Después de dos horas sin apartar la vista de los apuntes, no tenía el cerebro presto para adivinanzas.

—Empieza por R —dijo.

—¿Ruperta?

—No sé quién es esa.

—Yo tampoco. Dime de una vez.

—Tu amigo. Tu gran amigo. Tu querido amigo. Tu queridisísisimo amigo.

—¡Oye! ¿Cuántos años crees que tienes?

—Raulín pasó por aquí anoche.

—¿Cómo que Raulín?

—En persona de cuerpo presente.

Si el amor es la aventura más significativa de todas y la amistad es la primera andanza amorosa que la vida nos ofrece, ¿podríamos decir que nuestro primer amigo o amiga es también nuestro primer amor?

No fue mi primer amigo en el sentido corriente que aplicamos a la palabra, pero sí el primer niño con el que trabé una amistad profunda. Raulín era una adicción que me estaba permitida. Cada tarde, después de la escuela y de cumplir con el deber de los estudiantes diligentes —o que fingen serlo—, me esperaba tras el portón o a la sombra de un árbol de la empalizada. Era una pausa en el discurrir del tiempo, como ese poema de Nicanor Parra en el que “un niño detiene su vuelo en la torre de la catedral / y se pone a jugar con los punteros del reloj / se apoya sobre ellos impidiéndoles avanzar / y como por arte de magia los transeúntes quedan petrificados (…)”.

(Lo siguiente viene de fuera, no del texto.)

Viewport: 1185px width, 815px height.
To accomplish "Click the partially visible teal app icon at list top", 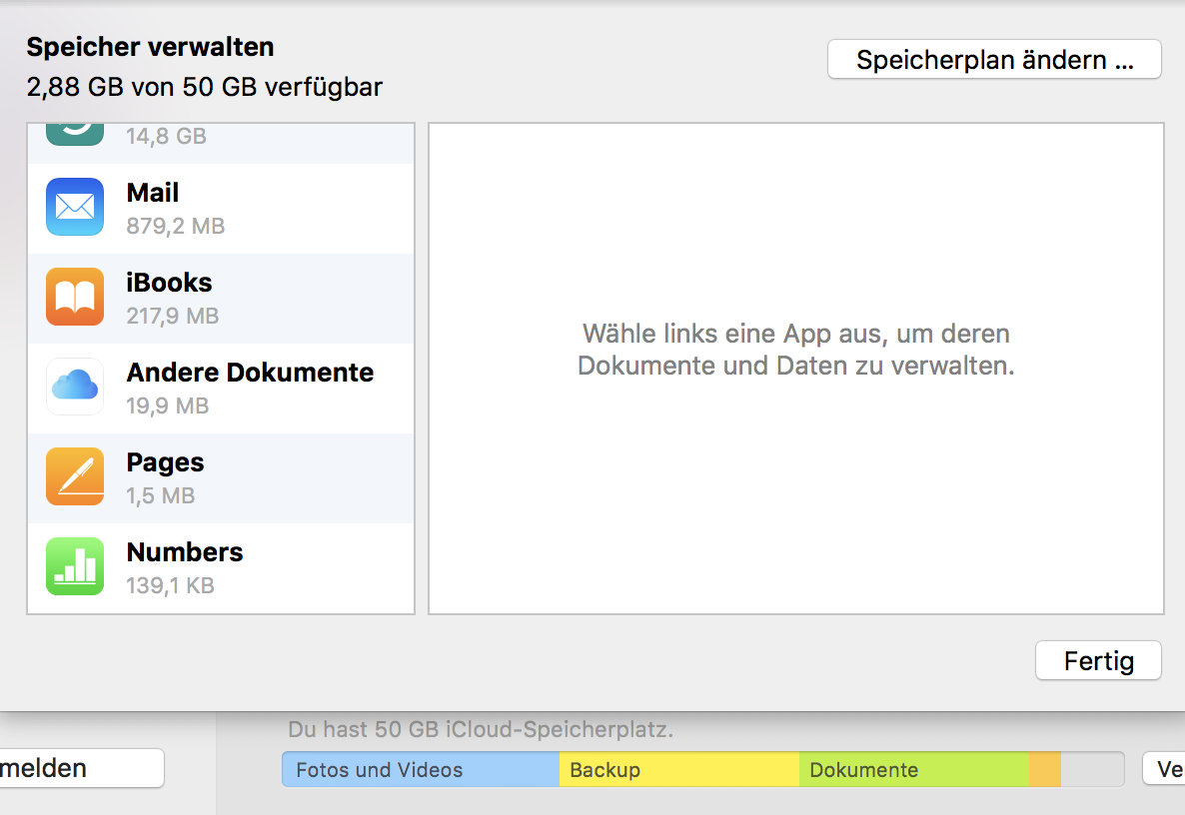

A nadie parecía inquietarle la predilección que yo mostraba por ese niño que vivía al otro lado de la calle. Las autoridades de mi casa no le prestaban atención a lo que nos decíamos, embriagados por una curiosidad mutua y por el deseo de contarnos lo que entonces considerábamos que era la vida.

Durante una de esas conversaciones en la empalizada, interrumpí sin querer la presurosa actividad de una colonia de hormigas caribe. Cobraron venganza trepando silenciosas por mi vestido. Eran cientos. ¡Miles! Al darse cuenta, Raulín empezó a soltar unos sonidos guturales que me alertaron de que algo estaba pasando. Los botones de mi vestido cedieron al tercer tirón que le di. Mi desnudez quedó expuesta ante la mirada de mi amigo que, con las dos manos, se tapaba uno de los ojos.

Habíamos llegado a la adolescencia sin que se desgastara la alegría de tenernos. Ni siquiera los cambios propios de la edad —más notorios en su cuerpo que en el mío, pues tengo la costumbre de llegar tarde a casi todo— incitaron la pulsión erótica. Quizá, de manera inconsciente, pretendíamos que lo nuestro tuviera la perpetuidad que difícilmente se le concede al amor romántico.

La empalizada y el portón nos imponían una distancia mínima que empezó a parecernos absurda. Convinimos sentarnos en un muro de la terraza de mi casa, pero por la parte de afuera, la que daba al patio de la vecina. Mientras hablábamos, comíamos jobos, guayabas y tamarindos que Raulín alcanzaba de los árboles cercanos. Era un jovencito espigado y ágil, con un mechón de pelo castaño que a cada rato apartaba de su cara. Una tarde de julio, papi se asomó al enrejado para decirme que entrara en la casa. Bajé la cuesta a regañadientes, convencida de que me endilgaría algún mandado. Me esperaba en la cocina, de pie junto al tragaluz. Cuando me acerqué preguntándole qué quería, me volteó la cara de una bofetada.

Estaba previsto que Raulín emigrara a Puerto Rico con su familia. Se marchó un día de intensa lluvia. Nunca más volvimos a encontrarnos. En el barrio corría el rumor de que teníamos entre manos un amor encubierto. Para complacer el ideal moral colectivo, las muchachas debían guardar las distancias y, sobre todo, las apariencias. Dar de qué hablar solo servía para que nuestros padres se reafirmaran en la teoría de que el nacimiento de una hija los apartaba de la gracia de Dios. Ninguno de los dos se dio cuenta de que ya pisábamos arena prohibida. Seguíamos sintiendo la emoción galopante de aquel niño que dominaba las agujas del reloj.